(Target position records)
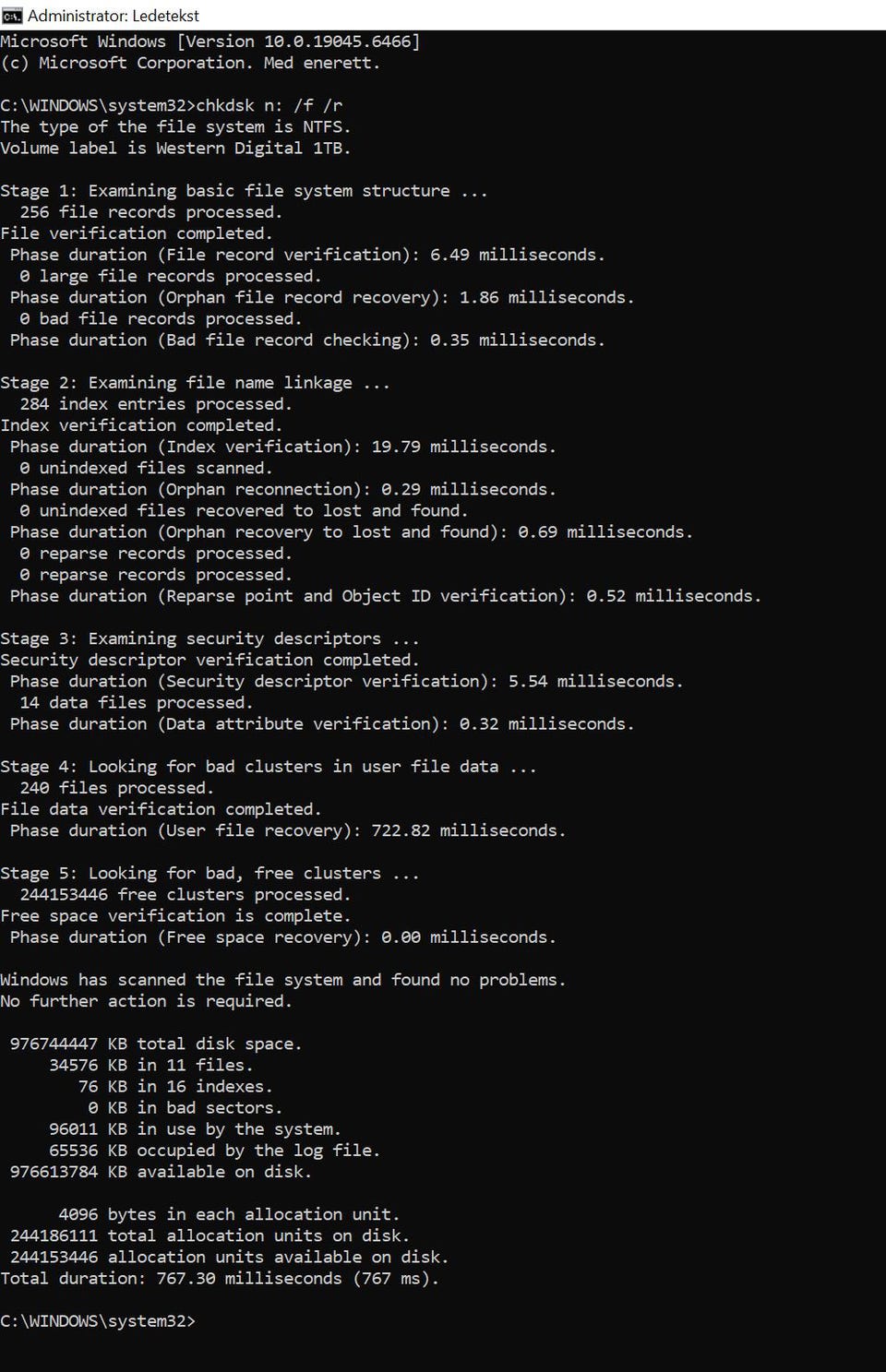Click the 'Stage 3: Examining security descriptors' heading

[x=210, y=638]
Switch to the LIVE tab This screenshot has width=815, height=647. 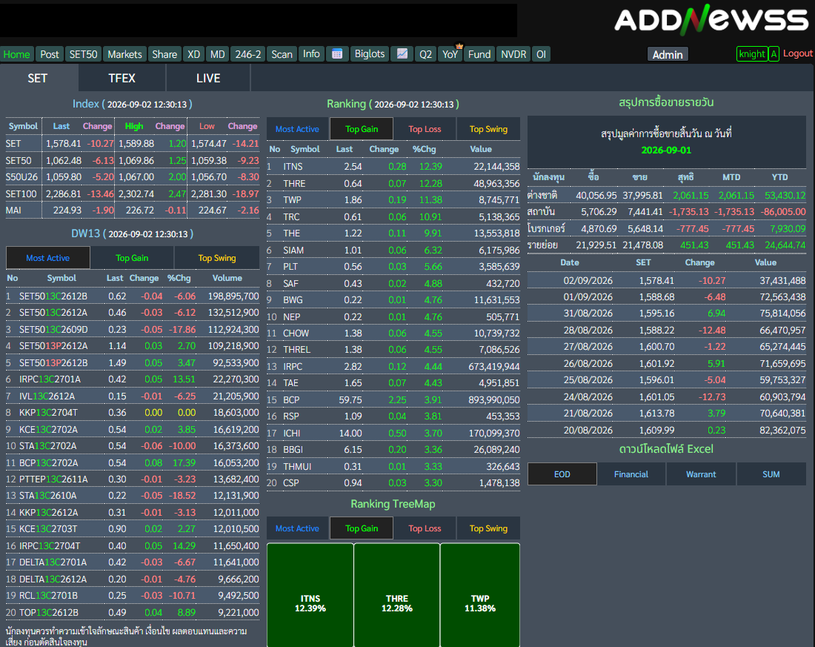click(x=208, y=78)
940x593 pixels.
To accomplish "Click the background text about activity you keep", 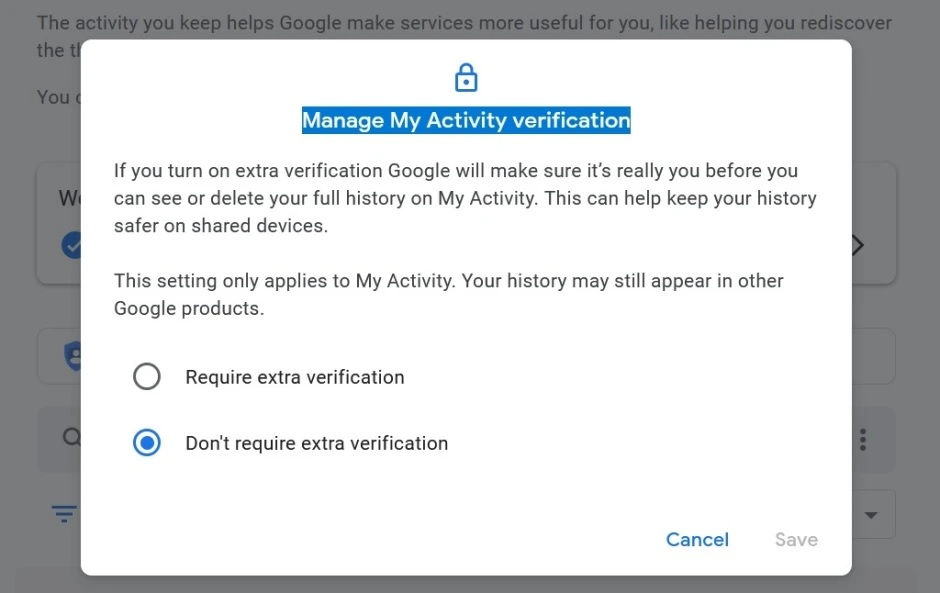I will [464, 23].
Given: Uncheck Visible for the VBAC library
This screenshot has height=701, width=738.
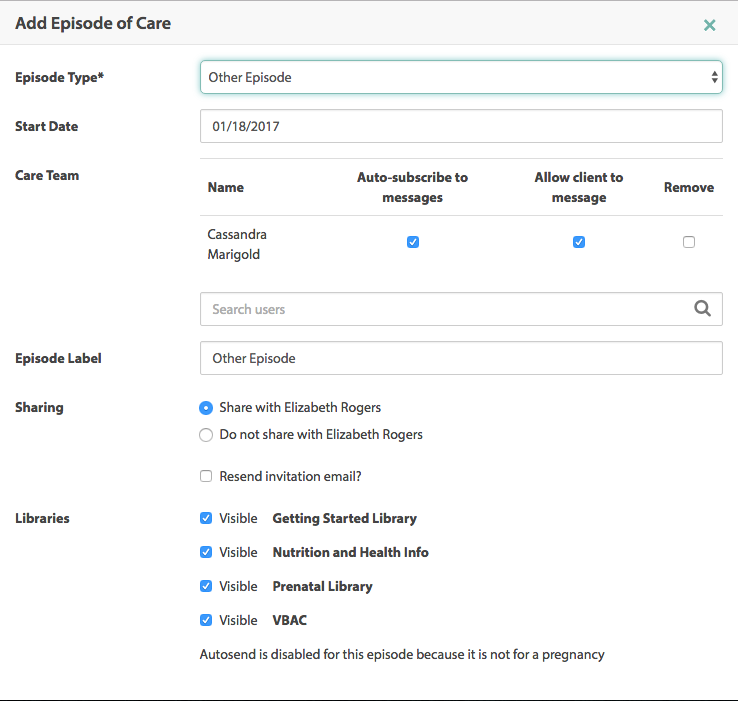Looking at the screenshot, I should pyautogui.click(x=206, y=621).
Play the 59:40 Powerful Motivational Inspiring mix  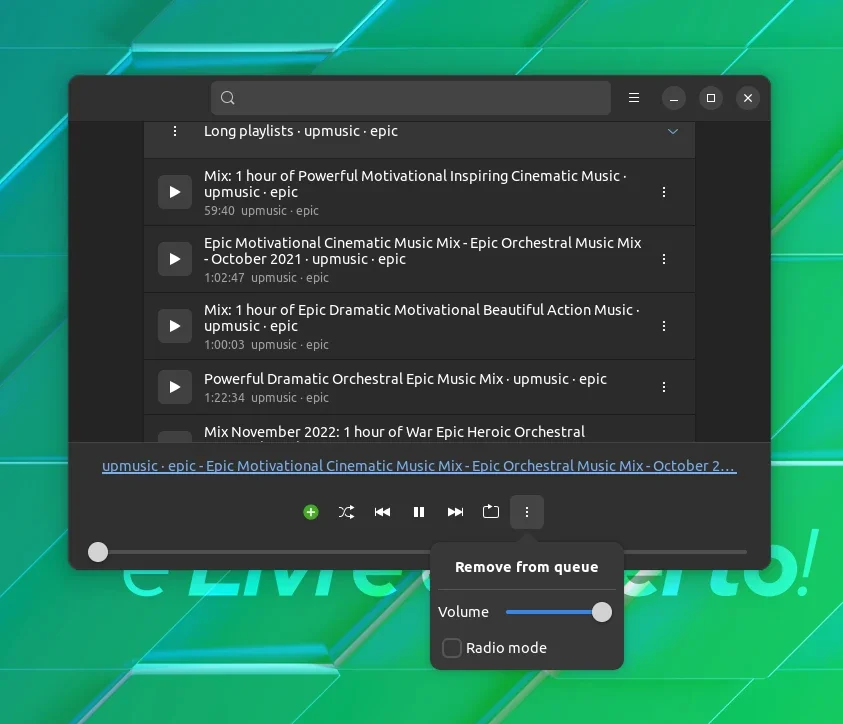click(175, 192)
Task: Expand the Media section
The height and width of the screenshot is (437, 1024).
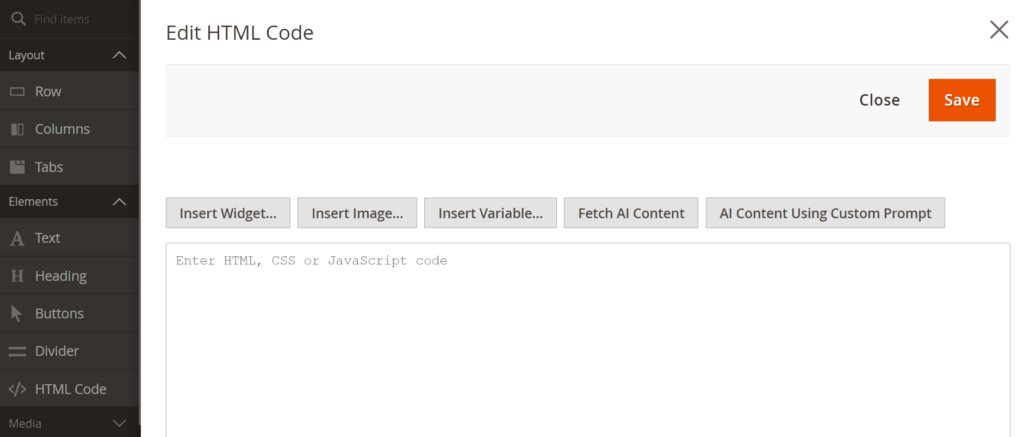Action: point(119,424)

**DIRECTIVE:**
Copy the lines verbatim, beginning with the line that contains "Task: Expand the Media section" and continuing through the end of the records, including both ends. Leave the pictures out of your answer.

**SOLUTION TO THE PROBLEM:**
Task: Expand the Media section
The height and width of the screenshot is (437, 1024).
Action: point(119,424)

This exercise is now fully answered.